## Line Graph: BLEU Score vs. Sentence Length
### Overview
The graph illustrates the relationship between sentence length (x-axis) and BLEU score (y-axis) for four neural network models: RNNsearch-50, RNNsearch-30, RNNenc-50, and RNNenc-30. The BLEU score measures translation quality, while sentence length represents input/output sequence lengths.
### Components/Axes
- **Y-axis (BLEU score)**: Ranges from 0 to 30 in increments of 5.
- **X-axis (Sentence length)**: Ranges from 0 to 60 in increments of 10.
- **Legend**: Located in the bottom-left corner, associating line styles/colors with models:
- Solid black: RNNsearch-50
- Dotted black: RNNsearch-30
- Dashed black: RNNenc-50
- Dash-dot black: RNNenc-30
### Detailed Analysis
1. **RNNsearch-50 (solid black)**:
- Starts at 0 BLEU score for 0-length sentences.
- Rises sharply to ~28 BLEU at 20-length sentences.
- Plateaus between 27–28 BLEU for sentences 20–60 lengths.
- Minor fluctuations observed near 50–60 lengths.
2. **RNNsearch-30 (dotted black)**:
- Begins at 0 BLEU score.
- Peaks at ~22 BLEU at 15-length sentences.
- Declines steadily to ~10 BLEU at 50-length sentences.
- Slight recovery to ~12 BLEU at 60 lengths.
3. **RNNenc-50 (dashed black)**:
- Starts at 0 BLEU score.
- Peaks at ~20 BLEU at 15-length sentences.
- Declines to ~10 BLEU at 50-length sentences.
- Slight uptick to ~12 BLEU at 60 lengths.
4. **RNNenc-30 (dash-dot black)**:
- Begins at 0 BLEU score.
- Peaks at ~15 BLEU at 10-length sentences.
- Declines to ~5 BLEU at 50-length sentences.
- Minimal recovery to ~7 BLEU at 60 lengths.
### Key Observations
- **Model Performance**: RNNsearch models consistently outperform RNNenc models across all sentence lengths.
- **Sentence Length Impact**:
- Optimal performance occurs at 15–20-length sentences for all models.
- Longer sentences (>30) show diminishing returns or performance drops.
- **Parameter Size**: 50-parameter models (RNNsearch-50, RNNenc-50) achieve higher BLEU scores than 30-parameter counterparts.
- **RNNenc Decline**: RNNenc models exhibit sharper declines in BLEU scores for longer sentences compared to RNNsearch.
### Interpretation
The data suggests that RNNsearch architectures are more robust for translation tasks, maintaining higher BLEU scores even as sentence length increases.

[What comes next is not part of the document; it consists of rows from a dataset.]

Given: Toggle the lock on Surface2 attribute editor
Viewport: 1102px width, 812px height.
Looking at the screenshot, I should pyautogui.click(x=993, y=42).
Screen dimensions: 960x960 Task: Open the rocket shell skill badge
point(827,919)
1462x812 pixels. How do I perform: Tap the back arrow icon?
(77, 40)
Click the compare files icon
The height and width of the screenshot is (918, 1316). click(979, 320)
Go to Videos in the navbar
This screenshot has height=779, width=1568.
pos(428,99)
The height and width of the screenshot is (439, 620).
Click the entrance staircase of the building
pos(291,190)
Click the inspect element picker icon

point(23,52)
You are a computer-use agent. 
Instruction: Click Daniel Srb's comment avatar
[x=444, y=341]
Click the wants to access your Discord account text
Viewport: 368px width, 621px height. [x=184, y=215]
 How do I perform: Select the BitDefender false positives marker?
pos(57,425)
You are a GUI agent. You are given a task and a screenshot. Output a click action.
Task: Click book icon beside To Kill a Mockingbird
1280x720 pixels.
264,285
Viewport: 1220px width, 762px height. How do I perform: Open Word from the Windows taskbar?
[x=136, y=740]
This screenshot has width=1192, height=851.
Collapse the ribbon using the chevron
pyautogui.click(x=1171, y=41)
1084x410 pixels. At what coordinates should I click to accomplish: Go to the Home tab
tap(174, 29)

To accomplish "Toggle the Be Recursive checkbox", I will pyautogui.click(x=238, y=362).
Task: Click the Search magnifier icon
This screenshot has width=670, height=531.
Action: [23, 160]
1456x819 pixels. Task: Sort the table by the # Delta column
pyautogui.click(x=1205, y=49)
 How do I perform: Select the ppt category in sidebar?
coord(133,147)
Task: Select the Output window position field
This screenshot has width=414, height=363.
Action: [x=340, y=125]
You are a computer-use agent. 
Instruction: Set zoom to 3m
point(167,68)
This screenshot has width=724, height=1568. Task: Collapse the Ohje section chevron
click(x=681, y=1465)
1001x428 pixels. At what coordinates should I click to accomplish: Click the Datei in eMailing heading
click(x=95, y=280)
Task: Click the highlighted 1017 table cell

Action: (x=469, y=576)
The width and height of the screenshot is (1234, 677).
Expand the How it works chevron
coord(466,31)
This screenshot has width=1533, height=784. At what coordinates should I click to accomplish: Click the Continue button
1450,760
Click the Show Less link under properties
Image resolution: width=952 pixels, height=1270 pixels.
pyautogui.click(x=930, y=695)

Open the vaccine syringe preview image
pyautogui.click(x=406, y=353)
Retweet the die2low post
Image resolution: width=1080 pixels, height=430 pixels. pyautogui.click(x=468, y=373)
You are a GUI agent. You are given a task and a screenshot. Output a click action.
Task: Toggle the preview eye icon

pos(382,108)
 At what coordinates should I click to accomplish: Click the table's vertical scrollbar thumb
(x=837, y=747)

The plateau in RNNsearch-50 indicates diminishing gains beyond 20-length sentences, while RNNenc models struggle with longer sequences, possibly due to architectural limitations in handling context. The parameter size (50 vs. 30) directly correlates with performance, emphasizing the importance of model capacity. The decline in longer sentences may reflect overfitting or insufficient training data for extended contexts. RNNenc’s lower scores highlight potential inefficiencies in its design for sequence-to-sequence tasks.